§ **Textauszug**
╔══
In der Schweiz hat es Gefängnisplätze für insgesamt 7048 Insassen. Am Stichtag 4. September 2013 waren aber 7072 Personen in Gefängnissen und Justizvollzugsanstalten inhaftiert. Dies geht aus den Zahlen hervor, die das Bundesamt für Statistik (BFS) veröffentlicht hat.
Der Grund ist für Hans-Jürg Käser, Berner Regierungsrat und oberster Polizeidirektor der Schweiz, klar: «Die Landschaft unserer Vollzugsanstalten stammt aus einer Zeit, in der die Schweiz fünf bis fünfeinhalb Millionen Einwohner zählte. Nun hat sie acht Millionen».
Und: «Die Schweiz ist in Europa angekommen». Dies werde klar, wenn man auf die Kriminalstatistik der vergangenen zwei Jahre blickt, so Käser gegenüber «10vor10» weiter. «Die Kriminalität ist in der Schweiz ähnlich wie in den umliegenden europäischen Ländern». Käser fordert deshalb mehr Gefängnisplätze.
Für Benjamin Brägger, Experte für Strafvollzug hingegen sind nicht die Menschen krimineller geworden, sondern die Strafen härter. «Der Wind ist rauher geworden», sagt Brägger. «Politik und Gesellschaft fordern heute, dass man Leute schneller wegsperrt und sie länger in Anstalten behält», so Brägger weiter. Und dies brauche mehr Platz.
Gefängnisse am Limit
Besonders angespannt ist die Lage in den Gefängnissen der lateinischen Schweiz. Laut dem BFS sind Strafanstalten in der Westschweiz und im Tessin zu 115,5 Prozent überbelegt. Konkret fehlen für die insgesamt 2662 Gefangenen 357 Plätze.
In der Nord- und Innerschweiz sind die Gefängnisse ebenfalls voll: Dort kamen auf 2377 Insassen 2381 Betten, demnach waren noch vier frei. In der Ostschweiz sind die Gefängnisse «nur» zu 86,1 Prozent belegt.
╚══
§ **Aufgabe A**
Benennen Sie im Textauszug über die Gefängnisbelegung in der Schweiz die Passage beginnend mit „Der Grund ist“ und weiter bis „deshalb mehr Gefängnisplätze.“ um, indem Sie „Schweiz“ durchgehend durch „Eidgenossenschaft“ ersetzen.
§ **Aufgabe B**
Wie viele Personen waren laut dem Textauszug über die Gefängnisbelegung am Stichtag 4. September 2013 in Gefängnissen und Justizvollzugsanstalten inhaftiert?
§ **Aufgabe C**
Schreiben Sie den Artikel über die Überbelegung der Schweizer Gefängnisse im Anschluss an seinen letzten Satz weiter.
Die Daten sind für die Bearbeitung nicht erforderlich.

§ **Bereitgestellte Daten**
╔══
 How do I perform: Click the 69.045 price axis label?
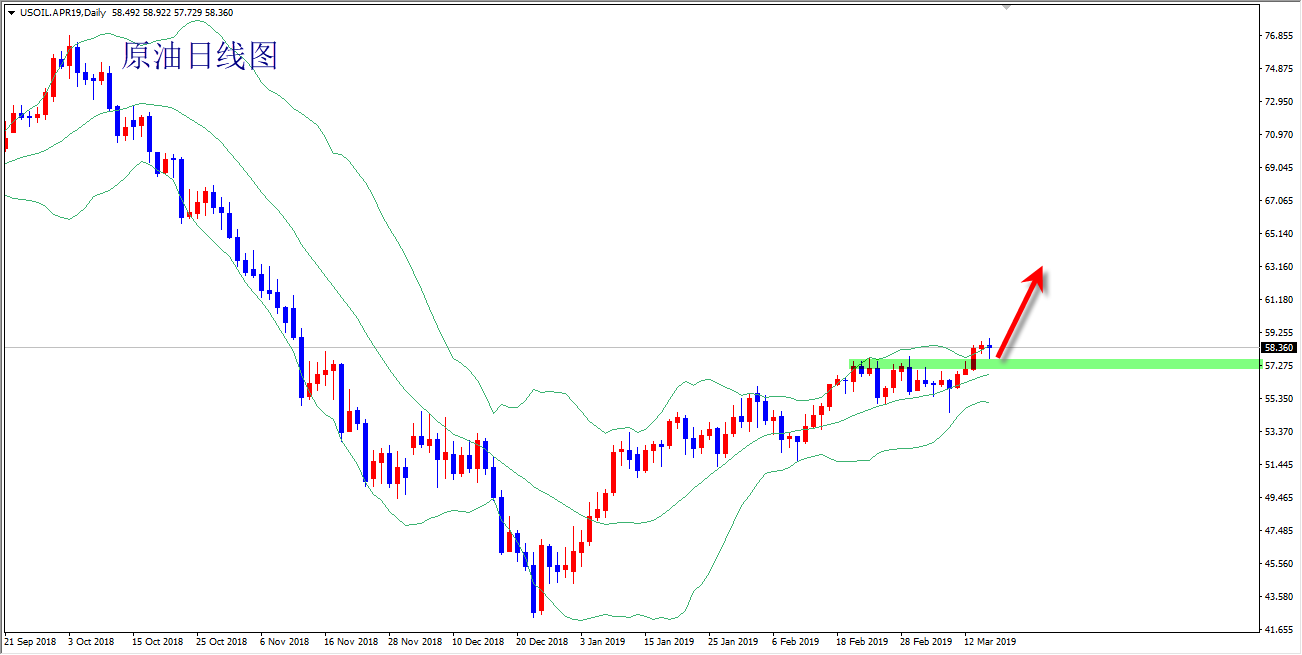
╚══
╔══
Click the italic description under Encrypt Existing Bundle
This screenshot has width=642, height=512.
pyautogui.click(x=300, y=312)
╚══
╔══
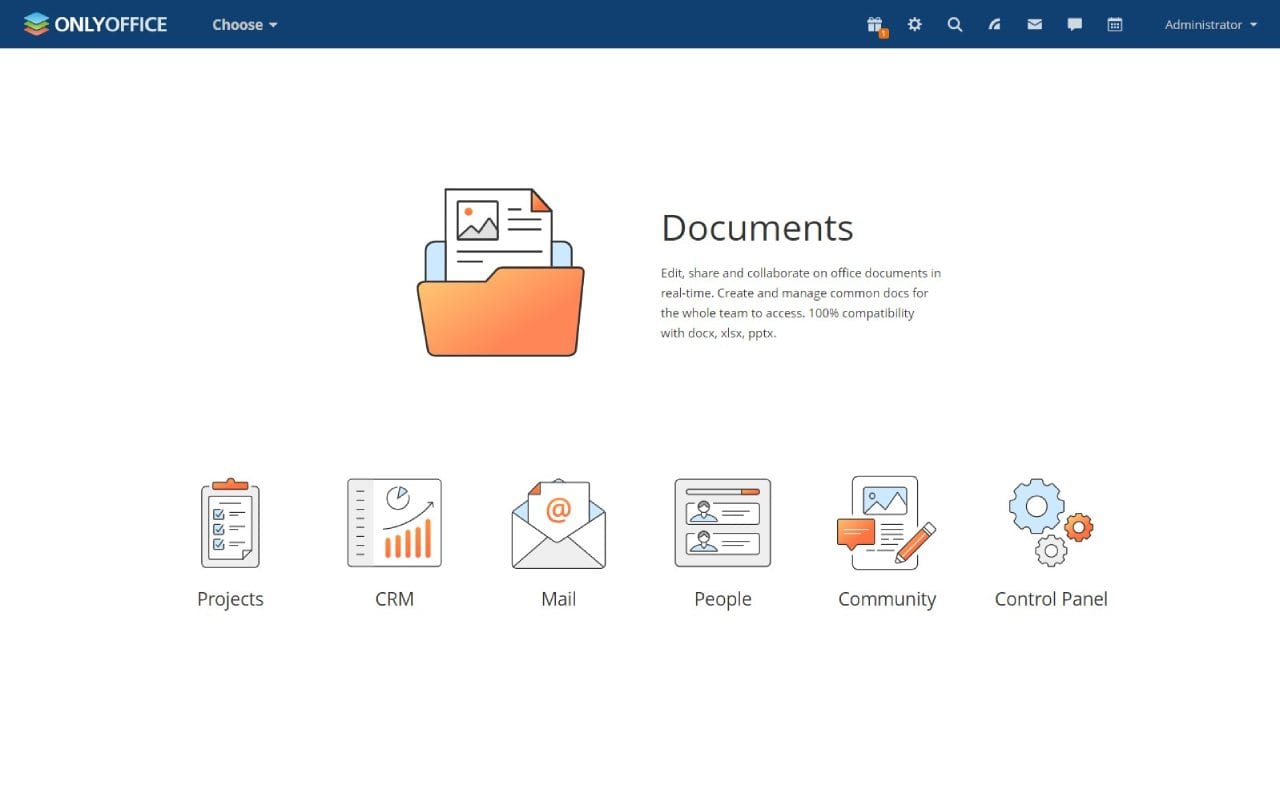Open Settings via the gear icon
╚══
§ **Lösung A**
Der Grund ist für Hans-Jürg Käser, Berner Regierungsrat und oberster Polizeidirektor der Eidgenossenschaft, klar: «Die Landschaft unserer Vollzugsanstalten stammt aus einer Zeit, in der die Eidgenossenschaft fünf bis fünfeinhalb Millionen Einwohner zählte. Nun hat sie acht Millionen».
Und: «Die Eidgenossenschaft ist in Europa angekommen». Dies werde klar, wenn man auf die Kriminalstatistik der vergangenen zwei Jahre blickt, so Käser gegenüber «10vor10» weiter. «Die Kriminalität ist in der Eidgenossenschaft ähnlich wie in den umliegenden europäischen Ländern». Käser fordert deshalb mehr Gefängnisplätze.

§ **Lösung B**
7072 Personen

§ **Lösung C**
Die Kantonsbehörden suchen darum nach zusätzlichen Gefängnisplätzen. Man helfe sich zum Beispiel mit Notmassnahmen, sagt Joe Keel, Sekretär des Strafvollzugskonkordates Ostschweiz zu Radio SRF. So würden etwa Einzelzellen doppelt genutzt oder helfe man sich unter den Kantonen gegenseitig aus. Trotzdem stosse man an Kapazitätsgrenzen.
Mehr Urteile mit Freiheitsstrafen
Ein Grund für die Überbelegung ist, dass mehr Menschen zu Freiheitsstrafen verurteilt wurden. Seit 1999 habe die Zahl der Verurteilten um 35 Prozent zugenommen, schreibt das BFS. 2013 wurde in der Schweiz mit 3667 Insassen im Straf- und Massnahmenvollzug ein neuer Rekord erreicht. Die Zahl Inhaftierter stieg, obwohl seit Einführung der neuen Strafprozessordnung im Jahr 2007 die Mehrheit der Sanktionen aus Geldstrafe bestehen.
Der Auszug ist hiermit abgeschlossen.